F Street from the White House to the arena used to be the old shopping district up until the 1990’s and you can still see the ghosts of Garfinckel’s, Woodward & Linthrop and Hecht’s Department stores in the architecture of these former grand department stores.
Garfinckel’s Department Store was the inspiration for my novel “Love Triangles”
Sadly, though when the arena was built, it pretty much knocked down the core of Chinatown and what is left now is about five restaurants, a small grocery store, tea shop and a gift shop that I am not sure whether it is open or not. There are still a few hangers on that give it some character but it’s not like the Chinatown’s in New York or Philadelphia.
There is one restaurant I still love going to when I am in DC, and I always visit it for sentimental reasons and that’s Chinatown Express Restaurant at 746 Sixth Street NW (see my review on TripAdvisor). I discovered the place several years ago when I was on a location search for my novel “Love Triangles” (Day One Hundred and Fifty-Two: Reading the Prologue of the Novel “Love Triangles”):
The entrance to the former Julius Garfinckel & Company: The inspiration for the novel “Love Triangles”. The entrance is on F Street in Downtown DC.
What attracted me to Chinatown Express then as now was the cooks are always making homemade dumplings and noodles in the window of the restaurant. One of the owner’s was making pulled noodles on my first trip there and then after that I was always looking for the chef making the pulled noodles.
The last time I saw him was when I went down for my Georgetown interview.
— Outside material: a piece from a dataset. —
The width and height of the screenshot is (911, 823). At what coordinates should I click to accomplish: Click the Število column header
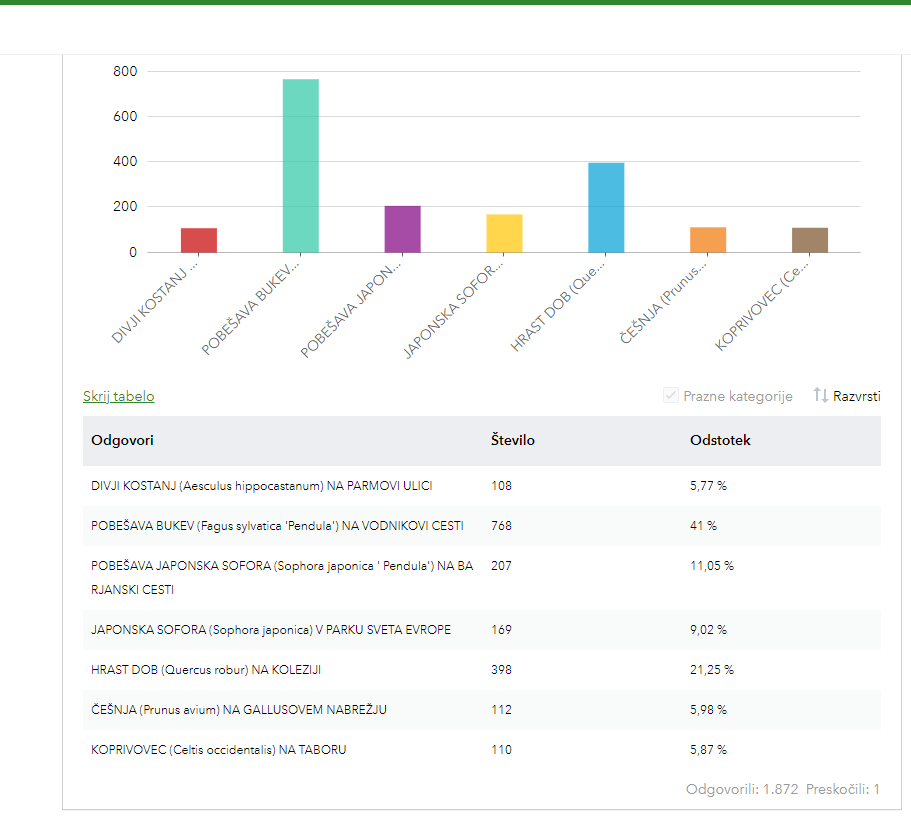pyautogui.click(x=513, y=441)
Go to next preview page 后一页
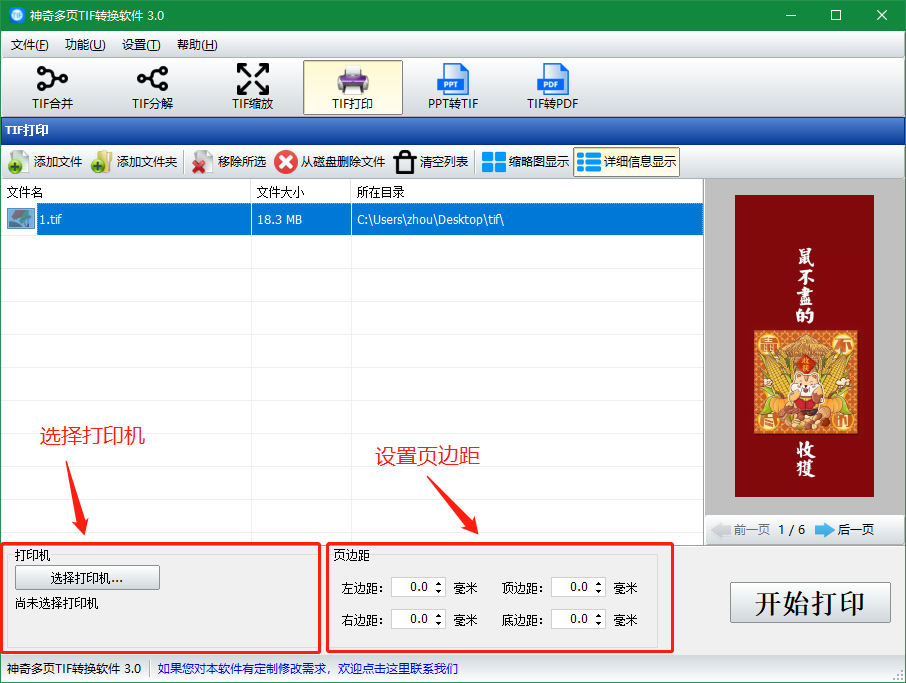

On this trip, I saw who I assumed was his kid’s wrapping dumplings in the window and I had to have some of those.
Not really looking at the menu, I ordered Pan-Fried Pork and Chive Dumplings and Fresh Pulled Noodle Soup with Roast Pork, all of which is made inhouse. What a lunch! The dumplings were crisp and tender on the outside and a well-spiced pork mixture on the inside. This was made even better by the soy sauce mixture that I dipped them in.
The Pulled Noodle Soup had a nice rich chicken broth as a base with large slices of roast pork, fresh Bok choy and long strands of freshly made noodles in the soup. The soup was a meal onto itself. I slurped the soup with the noodles being sucked up at the same time. The roast pork had a nice, sweet glaze on top and they gave me a lot of it. The soup warmed me up and filled me up after a long journey.
After lunch was over, I had a lot more energy and ready to tour DC. I headed down to the Washington Mall to see the Tidal Basin. What a disappointment! The blossoms were over. There were still some trees around the basin that we a certain species of cherry tree that bloom late (these are the ones we are waiting for to bloom at the Brooklyn Botanic Garden) and these were the ones on the fringes of the basin that everyone was taking pictures of with their families. I guess it is another year before I see them again.
This is what it was supposed to look like but didn’t (Wiki)
All the trees around the basin had flowered and dropped their petals. There were a few bunches of late bloomers here and there in groups that my fellow tourists huddled around to take pictures. It was pretty sad because the DC Cherry Blossom Festival was in its second week and the blossoms had bloomed already. Mother Nature had the last laugh!
Still the trees were bursting with green leaves and the start of summer looked like it was upon us. It seems that everything was growing two weeks in advance even up by me and it looked like late Spring all over the Washington Mall. The paths were full of people looking at the trees making the same comments that I did about the leaves. I have to say that the tourists have come back. I heard many languages being spoken as I walked to the Jefferson Memorial on the other side of the basin and people were taking pictures of everything. It was nice to see DC busy and full of people all over the Mall.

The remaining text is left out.